The first part of the night passed with usual silence, then began the clanking of iron fetters; however, he neither lifted up his eyes, nor laid down his pen, but closed his ears by concentrating his attention. The noise increased and advanced nearer, till it seemed at the door, and at last in the chamber. He looked round and saw the apparition exactly as it had been described to him: it stood before him, beckoning with the finger. Athenodorus made a sign with his hand that it should wait a little, and bent again to his writing, but the ghost rattling its chains over his head as he wrote, he looked round and saw it beckoning as before. Upon this he immediately took up his lamp and followed it. The ghost slowly stalked along, as if encumbered with its chains; and having turned into the courtyard of the house, suddenly vanished. Athenodorus being thus deserted, marked the spot with a handful of grass and leaves. The next day he went to the magistrates, and advised them to order that spot to be dug up. There they found bones commingled and intertwined with chains; for the body had mouldered away by long Iying in the ground, leaving them bare, and corroded by the fetters. The bones were collected, and buried at the public expense; and after the ghost was thus duly laid the house was haunted no more. (Letters of Pliny, Book 7, Letter 27)

I love everything about this story: the rattling chains, the terrified inhabitants, the chained skeleton… but best of all, of course, is the utterly unflappable Athenodorus.

Apuleius, in his Metamorphoses (also known as The Golden Ass), tells a hair-curling tale that reads like a chapter out of The Ring. A woman has been caught having an affair, and when her husband throws her out of the house, she goes to see a witch. After magical attempts to reunite the woman with her husband are unsuccessful, she asks the witch to kill him instead.

Around the middle of the day a woman suddenly appeared in the mill… She was only semi-clothed by a pitiful piece of patchwork. Her feet were bare and uncovered. She was yellow like boxwood and foully emaciated. Her unkempt hair was partially grey and caked in the ashes that had been scattered over it. It hung down and covered most of her face. In this state as she was, she reassuringly put her hand on the miller as if she wished to share something with him in secret. She drew him aside to his room and, with the door put to, stayed there for an awfully long time. But when the workers had processed all the grain they had to hand, and a further supply inevitably had to be sought, the boys came to the room and called on their master… they shouted out repeatedly and frequently, but no master responded to them. They began to beat more vigorously on the door. It had been carefully bolted… with a stout shove they pushed it out and at last opened a way for themselves. There was no sign of the woman, but their master was there to be seen hanging by a noose from a beam and already dead. (9.30, tr. Daniel Ogden)

 

Brown_lady
The story is masterfully told, in part because we are left with questions. How did the ghost kill the miller? Did she terrify him into suicide? Overpower him? Why did the miller go with a woman who was so obviously a corpse?

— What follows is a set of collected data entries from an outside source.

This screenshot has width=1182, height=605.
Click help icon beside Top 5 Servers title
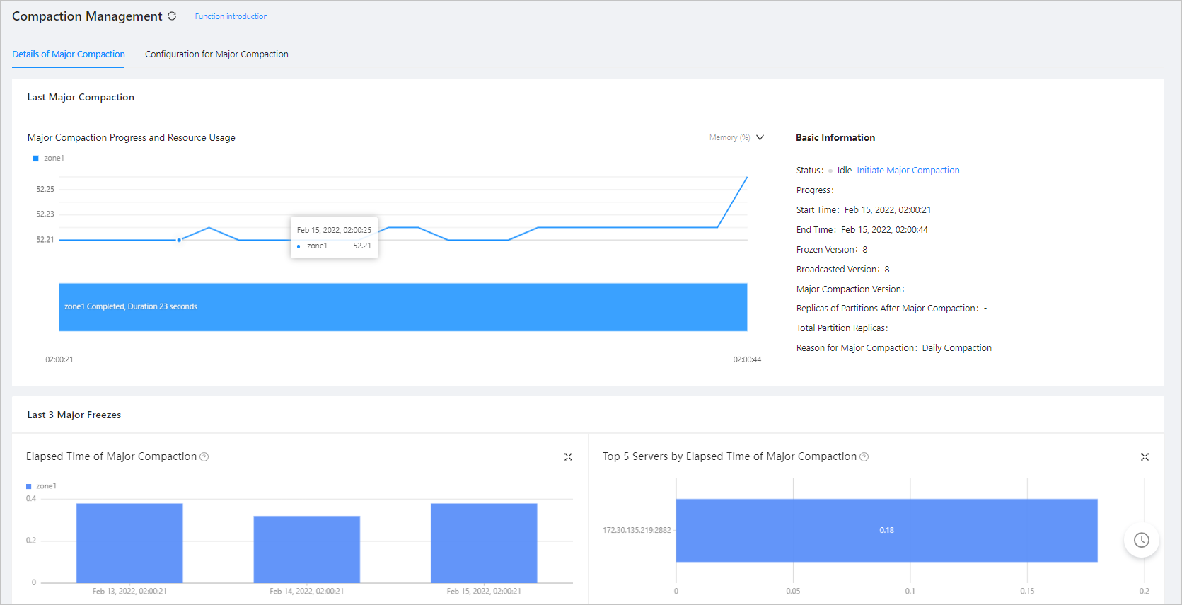coord(864,457)
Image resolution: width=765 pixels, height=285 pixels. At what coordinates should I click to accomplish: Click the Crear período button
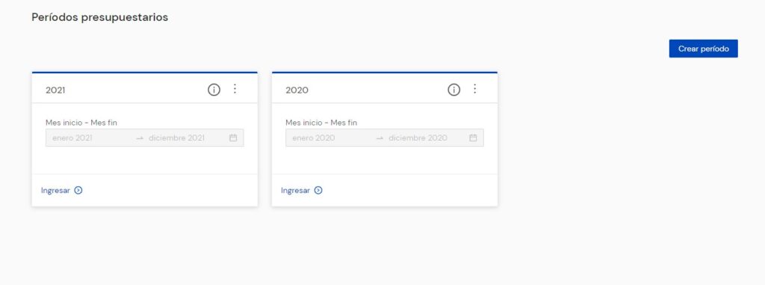pyautogui.click(x=703, y=49)
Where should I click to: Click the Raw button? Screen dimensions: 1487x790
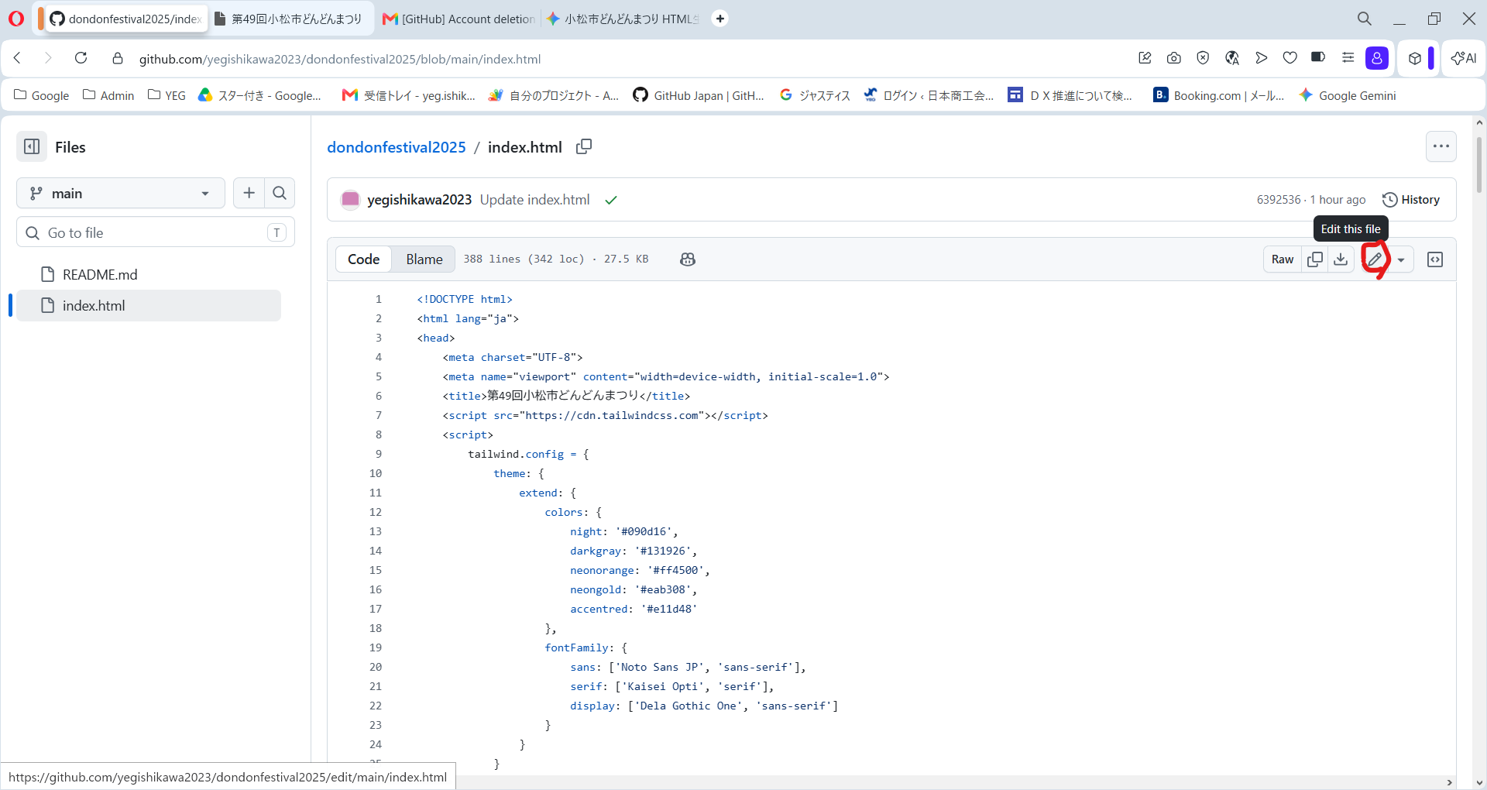[x=1283, y=259]
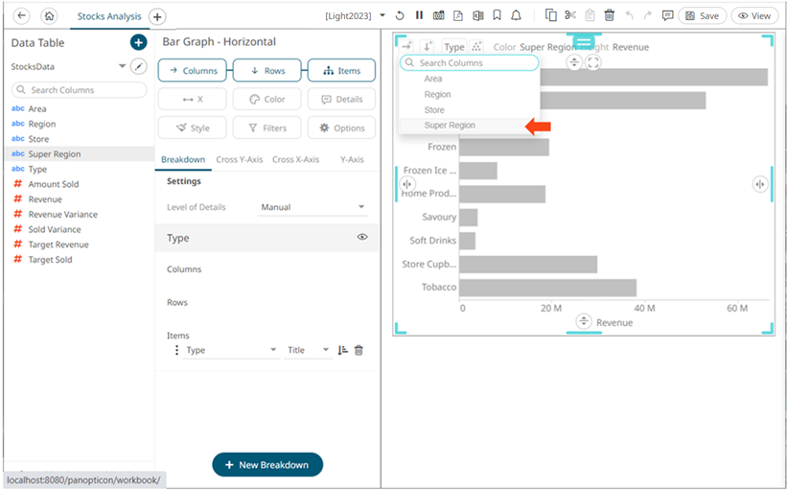The width and height of the screenshot is (787, 490).
Task: Open the Filters settings button
Action: pos(266,128)
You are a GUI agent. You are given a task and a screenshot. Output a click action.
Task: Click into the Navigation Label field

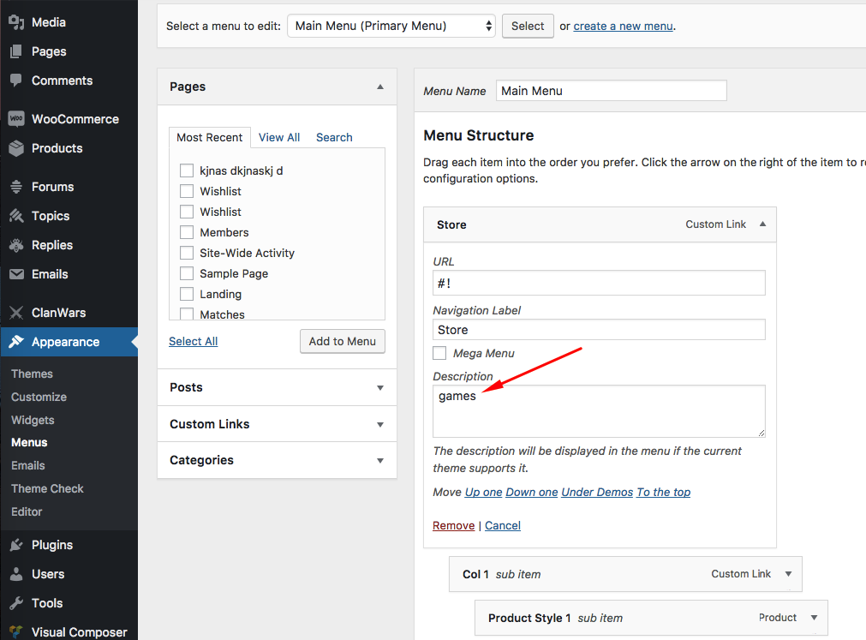tap(600, 330)
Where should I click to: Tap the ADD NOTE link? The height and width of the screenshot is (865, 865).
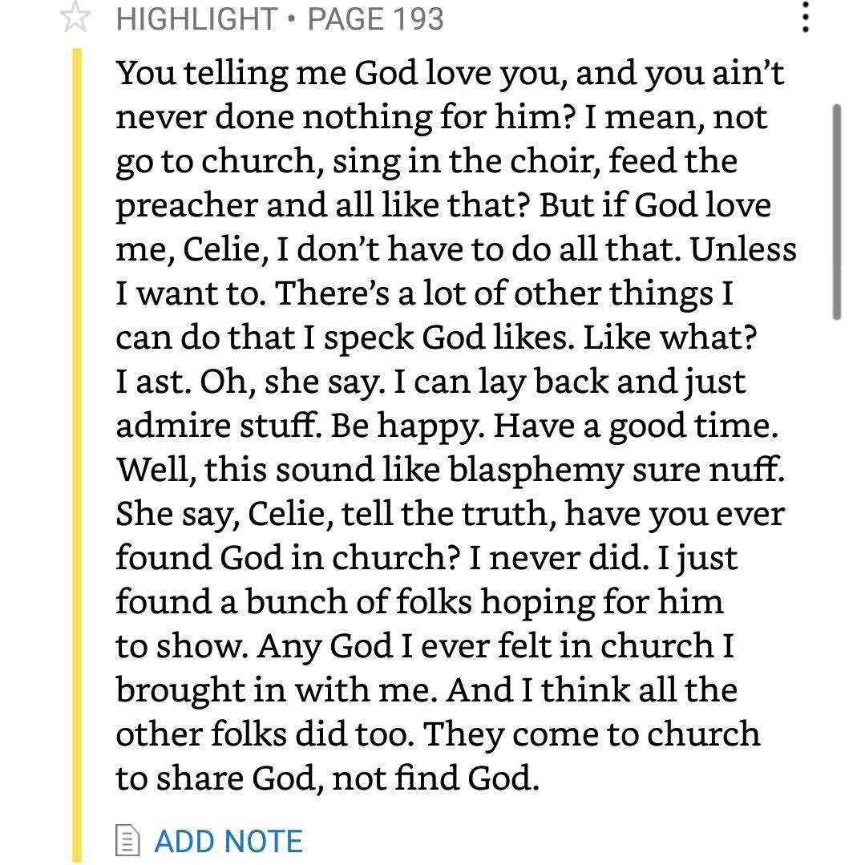(x=228, y=841)
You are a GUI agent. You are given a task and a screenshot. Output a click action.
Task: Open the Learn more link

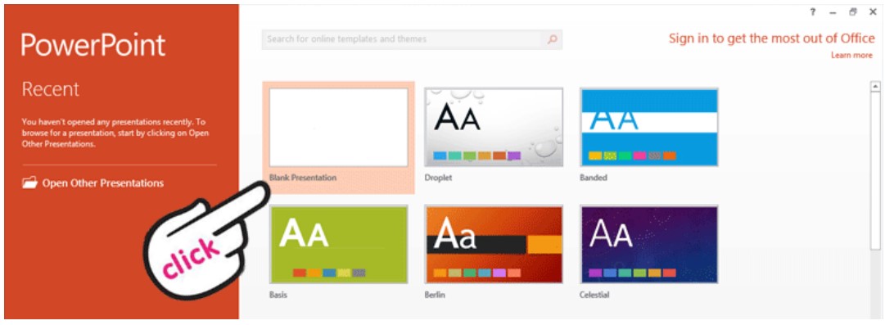(x=851, y=56)
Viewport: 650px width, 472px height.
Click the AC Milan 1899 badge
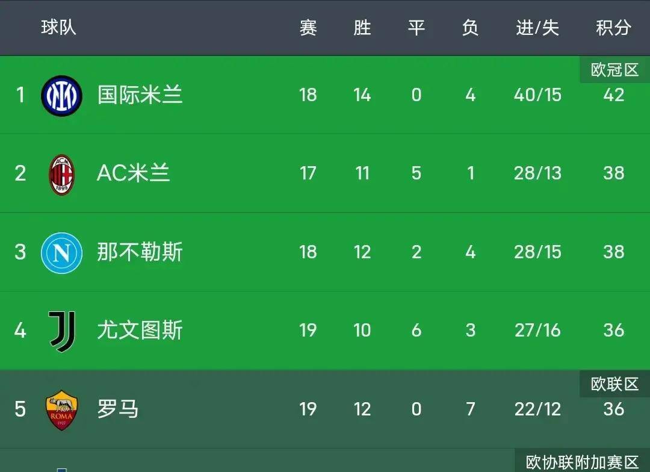click(x=61, y=173)
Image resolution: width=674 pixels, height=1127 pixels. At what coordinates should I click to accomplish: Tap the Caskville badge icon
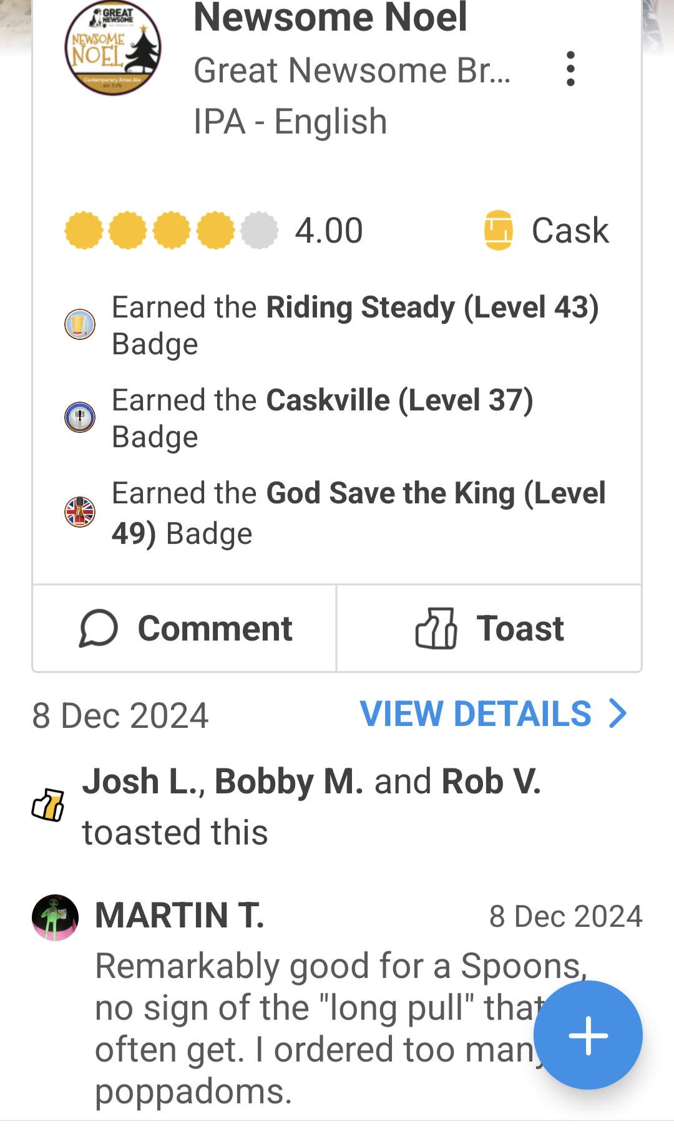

Between the two stories, the second is the more frightening. In part, it’s because one has a happy ending and one doesn’t. A ghost who’s willing to hold off the moaning while you finish a paragraph is inherently less scary than the one who leaves you swinging from the rafters. But it’s also because it leaves us with so much that we just don’t know or understand. Ghost stories are scary because they’re about the unknown and the unknowable.

Because they’re about The Great Unknowable. Knowing the details, figuring out the why of the haunting satisfies our curiosity and simultaneously makes it less scary. But whether you like your ghost stories solved like a cozy mystery or left raw and gaping, you’re not alone: these stories have delighted and terrified us for at least 2600 years.

What’s your favorite scary story to tell on a dark night?